[start Data listing]

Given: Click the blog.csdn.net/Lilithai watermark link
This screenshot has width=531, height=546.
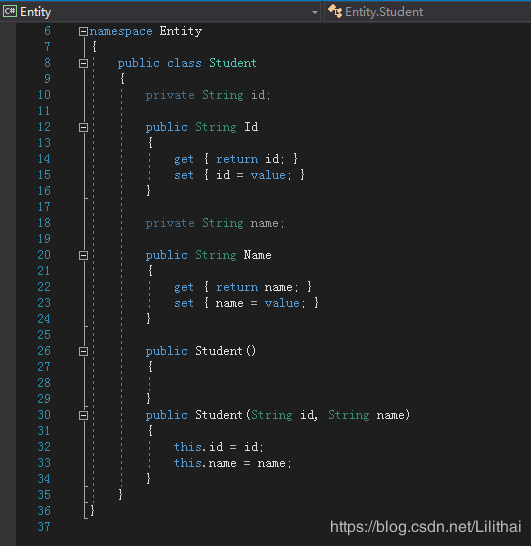Looking at the screenshot, I should (425, 526).
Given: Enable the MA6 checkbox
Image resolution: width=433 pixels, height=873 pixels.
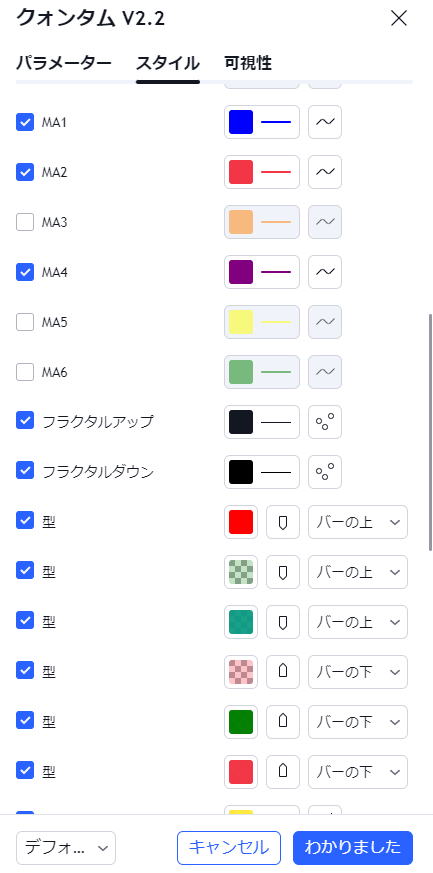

[end Data listing]

Put every line of the entries above into a numbered list, skipping any blank lines. Leave the pictures out.

1. Given: Click the blog.csdn.net/Lilithai watermark link
2. This screenshot has width=531, height=546.
3. Looking at the screenshot, I should (425, 526).
4. Given: Enable the MA6 checkbox
5. Image resolution: width=433 pixels, height=873 pixels.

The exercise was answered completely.